----- Selection
Friday, February 26, 2010

Tiny Excerpt from my play...


    While I'm blogging, I decided to share a quick piece from this play write that I'm kind of dabbling with.\]p(All rights reserved and all that...surely now one wants to steal this junk) It's gonna be about these small town dudes who find themselves and their beliefs changing as modern times creep in on the small town. I don't really have character names picked out yet or a real plot, other than what I just mentioned.

In this scene, there's two buddies driving around after work in a truck... an old rusty Ford, with a rust habit and it's known for starting every time on the first crank of the key. The bed is empty, except for a tow rope and a bail of straw. The hand made gun rack was stolen from behind the seats by an accused local...


Random Stranger Conversation 1





“I'm telling you the guy's an asshole. He's been a fucking dick since the day he was born. He don't care about anybody but him...and that fucking jack off brother of his. He's dicked so many people over around here, it's a wonder he could walk down the street without people just ...straight up kicking him in the nuts...fucking dick.”


“He used to work at the tannery”
----------
----- Data
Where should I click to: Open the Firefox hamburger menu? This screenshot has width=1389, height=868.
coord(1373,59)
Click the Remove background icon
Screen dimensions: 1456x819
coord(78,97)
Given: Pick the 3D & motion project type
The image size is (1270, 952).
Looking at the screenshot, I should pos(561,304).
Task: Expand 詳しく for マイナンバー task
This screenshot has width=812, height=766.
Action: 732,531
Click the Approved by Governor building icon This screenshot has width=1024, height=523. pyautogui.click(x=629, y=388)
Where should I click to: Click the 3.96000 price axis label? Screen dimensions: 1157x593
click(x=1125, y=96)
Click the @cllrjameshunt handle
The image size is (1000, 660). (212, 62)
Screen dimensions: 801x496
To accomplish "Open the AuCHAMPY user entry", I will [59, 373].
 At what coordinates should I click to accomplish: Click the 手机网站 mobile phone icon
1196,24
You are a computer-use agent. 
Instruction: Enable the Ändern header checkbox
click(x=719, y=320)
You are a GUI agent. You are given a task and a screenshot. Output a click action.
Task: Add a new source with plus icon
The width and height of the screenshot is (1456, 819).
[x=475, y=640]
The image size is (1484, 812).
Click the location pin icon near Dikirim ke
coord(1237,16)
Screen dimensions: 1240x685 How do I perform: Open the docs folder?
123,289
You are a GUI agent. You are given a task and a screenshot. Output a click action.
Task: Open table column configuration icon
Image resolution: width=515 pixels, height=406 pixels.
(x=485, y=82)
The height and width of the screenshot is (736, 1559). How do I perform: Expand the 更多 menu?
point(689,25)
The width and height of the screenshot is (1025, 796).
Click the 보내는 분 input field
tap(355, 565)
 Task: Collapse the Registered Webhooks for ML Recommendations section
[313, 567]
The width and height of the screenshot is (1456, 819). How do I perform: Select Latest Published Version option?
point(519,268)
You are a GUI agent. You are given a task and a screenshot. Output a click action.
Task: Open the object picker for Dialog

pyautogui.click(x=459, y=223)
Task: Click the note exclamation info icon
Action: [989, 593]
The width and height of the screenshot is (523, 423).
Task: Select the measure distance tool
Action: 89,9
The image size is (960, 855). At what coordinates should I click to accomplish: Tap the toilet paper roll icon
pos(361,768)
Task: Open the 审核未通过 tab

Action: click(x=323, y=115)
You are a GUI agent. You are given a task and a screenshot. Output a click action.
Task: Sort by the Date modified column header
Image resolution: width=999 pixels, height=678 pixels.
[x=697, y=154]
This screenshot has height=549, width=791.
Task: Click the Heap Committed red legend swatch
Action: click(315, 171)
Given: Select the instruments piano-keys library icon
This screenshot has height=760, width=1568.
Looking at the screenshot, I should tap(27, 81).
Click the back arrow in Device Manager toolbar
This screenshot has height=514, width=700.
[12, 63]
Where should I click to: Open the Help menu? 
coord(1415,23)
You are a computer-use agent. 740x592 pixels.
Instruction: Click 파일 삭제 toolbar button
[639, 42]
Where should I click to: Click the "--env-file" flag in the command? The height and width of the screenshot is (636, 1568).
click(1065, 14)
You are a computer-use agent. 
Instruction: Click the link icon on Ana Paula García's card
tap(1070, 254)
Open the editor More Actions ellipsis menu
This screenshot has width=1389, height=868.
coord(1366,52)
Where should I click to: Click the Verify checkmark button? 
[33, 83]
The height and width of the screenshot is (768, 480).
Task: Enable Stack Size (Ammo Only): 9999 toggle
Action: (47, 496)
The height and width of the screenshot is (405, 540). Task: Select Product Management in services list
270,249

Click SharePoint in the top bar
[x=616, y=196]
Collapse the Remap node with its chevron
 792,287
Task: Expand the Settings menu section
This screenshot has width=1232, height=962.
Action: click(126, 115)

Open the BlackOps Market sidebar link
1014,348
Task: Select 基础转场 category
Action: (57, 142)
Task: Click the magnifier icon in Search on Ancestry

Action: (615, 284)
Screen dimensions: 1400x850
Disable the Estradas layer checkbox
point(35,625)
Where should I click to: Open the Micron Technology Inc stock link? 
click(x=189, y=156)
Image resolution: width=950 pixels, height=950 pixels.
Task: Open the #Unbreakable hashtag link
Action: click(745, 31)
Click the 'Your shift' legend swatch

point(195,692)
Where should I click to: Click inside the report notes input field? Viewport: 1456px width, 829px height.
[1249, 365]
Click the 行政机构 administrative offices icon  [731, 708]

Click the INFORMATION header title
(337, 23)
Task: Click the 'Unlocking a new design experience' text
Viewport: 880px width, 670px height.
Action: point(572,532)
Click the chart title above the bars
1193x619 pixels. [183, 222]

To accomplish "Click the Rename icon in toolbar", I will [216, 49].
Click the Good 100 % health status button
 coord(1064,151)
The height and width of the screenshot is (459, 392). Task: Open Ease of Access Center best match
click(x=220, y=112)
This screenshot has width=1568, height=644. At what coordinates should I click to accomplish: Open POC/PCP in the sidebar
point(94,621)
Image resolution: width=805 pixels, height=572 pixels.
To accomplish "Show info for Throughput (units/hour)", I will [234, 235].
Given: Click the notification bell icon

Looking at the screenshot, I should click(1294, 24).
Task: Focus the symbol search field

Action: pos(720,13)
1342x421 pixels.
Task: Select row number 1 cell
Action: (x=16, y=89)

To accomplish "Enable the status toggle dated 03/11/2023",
----------
Problems to solve:
1) In the blog post, what make of truck do the two buddies drive?
2) Duplicate the blog post starting at "In this scene, there's" and ending at "an accused local...".
The records are separate from the blog post.

Solutions to each task:
1) An old rusty Ford.

2)
In this scene, there's two buddies driving around after work in a truck... an old rusty Ford, with a rust habit and it's known for starting every time on the first crank of the key. The bed is empty, except for a tow rope and a bail of straw. The hand made gun rack was stolen from behind the seats by an accused local...